Подали фотографическую карточку кудрявого парня, по виду рабочего.
– Впервые имею удовольствие видеть.
– А если я вам скажу, что это лицо призналось в знакомстве с вами?
– Значит кто-нибудь из вас: вы, господин полковник, или это лицо, сказали ложь…
– Я попрошу вас быть поделикатнее! – заметил прокурор.
– Ну, извратили истину.
Полковник остановил на мне тяжелый, продолжительный взгляд. Я ответил тем же. Не сморгнул глазом. Я видел, что кроме «Писем» Миртова и подозрений у них ничего не имеется, и потому воспрянул духом и стал храбр и дерзок. Особенно меня обрадовала ложь относительно этого «Кудрявого», которого я, действительно, никогда в жизни не видал… А затем ни слова о нелегальной библиотеке, о наворованном шрифте, о членах нашего кружка… Ура! Я – в полной безопасности. Ротмистр пишет протокол, а прокурор о чем-то тихо совещается в отдалении с полковником. Видно, что прокурор раздражается. Это тоже прекрасней признак.
– А-а… Так вы, господин Тарханов, не желаете показать, что получили этот гектографированный экземпляр «Писем» Миртова от сына вашей хозяйки? – спросил издали полковник.
– Я, господин полковник, не могу клеветать на людей. Я вам повторяю, что купил их на рынке и сам отвечаю за свою любознательность. За это удовольствие я уже месяц сижу в башне… Не было бы обидно, если бы хотя успел прочитать…
– Не советую, молодой человек. Прекрасно, если вы говорите правду…

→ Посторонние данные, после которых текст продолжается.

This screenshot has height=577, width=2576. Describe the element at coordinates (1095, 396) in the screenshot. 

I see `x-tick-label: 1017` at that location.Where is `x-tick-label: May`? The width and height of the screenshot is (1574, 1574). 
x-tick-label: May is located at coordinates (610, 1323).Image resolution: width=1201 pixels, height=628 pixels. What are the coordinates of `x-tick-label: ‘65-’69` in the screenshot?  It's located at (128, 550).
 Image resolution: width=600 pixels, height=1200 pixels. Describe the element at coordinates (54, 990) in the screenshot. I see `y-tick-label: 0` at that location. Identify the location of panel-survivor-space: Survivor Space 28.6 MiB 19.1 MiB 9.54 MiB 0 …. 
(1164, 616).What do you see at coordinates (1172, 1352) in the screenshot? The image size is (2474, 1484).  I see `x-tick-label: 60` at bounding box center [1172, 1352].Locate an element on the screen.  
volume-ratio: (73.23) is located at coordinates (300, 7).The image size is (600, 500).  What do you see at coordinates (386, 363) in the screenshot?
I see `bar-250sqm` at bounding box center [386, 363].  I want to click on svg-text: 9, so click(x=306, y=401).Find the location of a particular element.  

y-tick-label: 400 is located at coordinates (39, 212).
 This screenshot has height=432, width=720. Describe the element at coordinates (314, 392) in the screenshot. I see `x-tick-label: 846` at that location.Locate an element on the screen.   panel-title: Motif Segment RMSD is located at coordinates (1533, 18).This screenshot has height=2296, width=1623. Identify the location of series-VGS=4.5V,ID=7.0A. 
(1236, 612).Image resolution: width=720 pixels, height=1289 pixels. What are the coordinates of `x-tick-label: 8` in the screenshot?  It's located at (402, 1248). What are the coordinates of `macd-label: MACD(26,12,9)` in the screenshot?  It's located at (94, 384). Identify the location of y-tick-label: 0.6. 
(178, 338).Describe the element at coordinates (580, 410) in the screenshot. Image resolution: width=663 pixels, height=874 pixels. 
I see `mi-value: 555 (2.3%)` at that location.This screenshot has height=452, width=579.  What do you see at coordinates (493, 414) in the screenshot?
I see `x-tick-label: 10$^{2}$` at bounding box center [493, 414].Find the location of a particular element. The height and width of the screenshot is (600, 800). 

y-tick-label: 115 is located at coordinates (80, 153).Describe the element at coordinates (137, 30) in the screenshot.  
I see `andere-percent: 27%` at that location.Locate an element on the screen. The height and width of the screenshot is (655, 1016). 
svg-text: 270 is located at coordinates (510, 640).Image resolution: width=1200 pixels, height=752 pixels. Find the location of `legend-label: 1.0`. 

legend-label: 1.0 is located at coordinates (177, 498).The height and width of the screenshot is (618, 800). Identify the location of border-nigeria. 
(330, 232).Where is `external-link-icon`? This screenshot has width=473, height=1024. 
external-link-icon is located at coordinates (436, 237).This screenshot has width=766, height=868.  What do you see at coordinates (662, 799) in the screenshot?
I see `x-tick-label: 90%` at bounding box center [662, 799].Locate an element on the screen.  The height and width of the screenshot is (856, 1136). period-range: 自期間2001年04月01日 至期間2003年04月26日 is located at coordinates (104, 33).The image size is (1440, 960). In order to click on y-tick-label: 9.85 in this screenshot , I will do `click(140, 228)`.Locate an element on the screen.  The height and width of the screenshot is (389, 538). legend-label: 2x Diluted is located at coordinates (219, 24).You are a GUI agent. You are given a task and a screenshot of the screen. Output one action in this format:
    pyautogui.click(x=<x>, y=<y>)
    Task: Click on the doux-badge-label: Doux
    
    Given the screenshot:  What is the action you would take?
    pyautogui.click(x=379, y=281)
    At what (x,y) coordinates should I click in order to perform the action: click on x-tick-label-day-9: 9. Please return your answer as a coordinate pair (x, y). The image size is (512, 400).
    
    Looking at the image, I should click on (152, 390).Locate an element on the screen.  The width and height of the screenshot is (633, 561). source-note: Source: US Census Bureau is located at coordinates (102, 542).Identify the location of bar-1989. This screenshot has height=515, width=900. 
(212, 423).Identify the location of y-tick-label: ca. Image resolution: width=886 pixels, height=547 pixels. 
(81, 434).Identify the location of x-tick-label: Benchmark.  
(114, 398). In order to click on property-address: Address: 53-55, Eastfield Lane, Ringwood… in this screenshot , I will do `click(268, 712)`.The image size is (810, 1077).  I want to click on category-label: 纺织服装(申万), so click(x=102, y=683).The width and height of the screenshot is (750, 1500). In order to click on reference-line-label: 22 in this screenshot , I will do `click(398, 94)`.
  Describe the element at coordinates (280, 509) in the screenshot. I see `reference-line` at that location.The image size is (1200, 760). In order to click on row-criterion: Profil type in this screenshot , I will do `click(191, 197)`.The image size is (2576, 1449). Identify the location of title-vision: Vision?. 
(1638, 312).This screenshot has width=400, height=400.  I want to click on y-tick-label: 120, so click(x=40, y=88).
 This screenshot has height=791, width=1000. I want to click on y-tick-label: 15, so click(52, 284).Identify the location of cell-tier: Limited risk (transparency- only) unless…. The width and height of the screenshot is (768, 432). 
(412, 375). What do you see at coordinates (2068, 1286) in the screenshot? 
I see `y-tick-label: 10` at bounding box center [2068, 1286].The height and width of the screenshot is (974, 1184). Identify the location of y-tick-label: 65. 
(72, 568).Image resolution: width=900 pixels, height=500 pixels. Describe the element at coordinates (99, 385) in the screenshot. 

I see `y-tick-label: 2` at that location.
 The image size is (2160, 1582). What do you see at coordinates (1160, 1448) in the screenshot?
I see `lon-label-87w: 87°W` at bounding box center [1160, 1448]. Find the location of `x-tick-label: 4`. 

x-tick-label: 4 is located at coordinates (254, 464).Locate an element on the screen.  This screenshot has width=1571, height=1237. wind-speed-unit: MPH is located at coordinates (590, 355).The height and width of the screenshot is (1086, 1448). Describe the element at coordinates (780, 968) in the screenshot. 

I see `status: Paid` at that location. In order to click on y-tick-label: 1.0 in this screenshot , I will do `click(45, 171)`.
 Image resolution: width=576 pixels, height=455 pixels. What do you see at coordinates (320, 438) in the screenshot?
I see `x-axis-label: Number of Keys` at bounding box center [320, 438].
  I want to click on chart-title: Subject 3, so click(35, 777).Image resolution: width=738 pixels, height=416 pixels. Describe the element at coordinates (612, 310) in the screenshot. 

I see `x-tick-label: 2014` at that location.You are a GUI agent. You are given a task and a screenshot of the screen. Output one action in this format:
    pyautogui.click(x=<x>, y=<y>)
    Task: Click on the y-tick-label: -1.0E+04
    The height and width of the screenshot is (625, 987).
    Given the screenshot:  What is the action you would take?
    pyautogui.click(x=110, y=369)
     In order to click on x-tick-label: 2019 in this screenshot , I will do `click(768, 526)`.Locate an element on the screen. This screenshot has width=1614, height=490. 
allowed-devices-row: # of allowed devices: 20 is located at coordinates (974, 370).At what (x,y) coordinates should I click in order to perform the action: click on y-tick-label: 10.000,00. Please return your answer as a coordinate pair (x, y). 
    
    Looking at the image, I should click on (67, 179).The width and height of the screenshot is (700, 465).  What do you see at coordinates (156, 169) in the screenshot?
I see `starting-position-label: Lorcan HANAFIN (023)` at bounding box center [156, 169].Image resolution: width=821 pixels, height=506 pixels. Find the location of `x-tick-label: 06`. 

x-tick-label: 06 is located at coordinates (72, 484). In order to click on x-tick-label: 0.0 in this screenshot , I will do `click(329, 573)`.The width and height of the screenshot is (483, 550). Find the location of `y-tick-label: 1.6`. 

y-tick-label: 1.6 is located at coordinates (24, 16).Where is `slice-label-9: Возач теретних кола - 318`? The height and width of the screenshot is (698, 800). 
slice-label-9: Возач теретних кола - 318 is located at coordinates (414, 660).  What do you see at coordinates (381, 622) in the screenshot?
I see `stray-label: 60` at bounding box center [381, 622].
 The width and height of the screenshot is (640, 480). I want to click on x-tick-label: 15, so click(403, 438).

И полковник начал отеческое внушение: он говорил о престарелой матери, о гибельных и лживых увлечениях молодежи, о строгих карах и бедствиях в будущем. Я сделал кроткий вид и тихо прошептал:
– Ко мне это не относится… Не понимаю вашего сожаления…
– Вы вот собираетесь, молодой человек, жениться без согласия матушки. Я имел удовольствие познакомиться с вашей невестой. Дай Бог, чтобы ваш выбор был удачен, но скажу одно: эта девушка дерзка и…
– Господин полковник!.. Это к делу не относится.
Полковник рассмеялся, прокурор – тоже. Я сейчас же этим воспользовался.
– Я прошу свидания с невестой и матерью, о разрешении иметь книги, бумагу, чернила…
– Получите… А свиданье я могу вам дать… Ммм… Воскресенье, в двенадцать дни.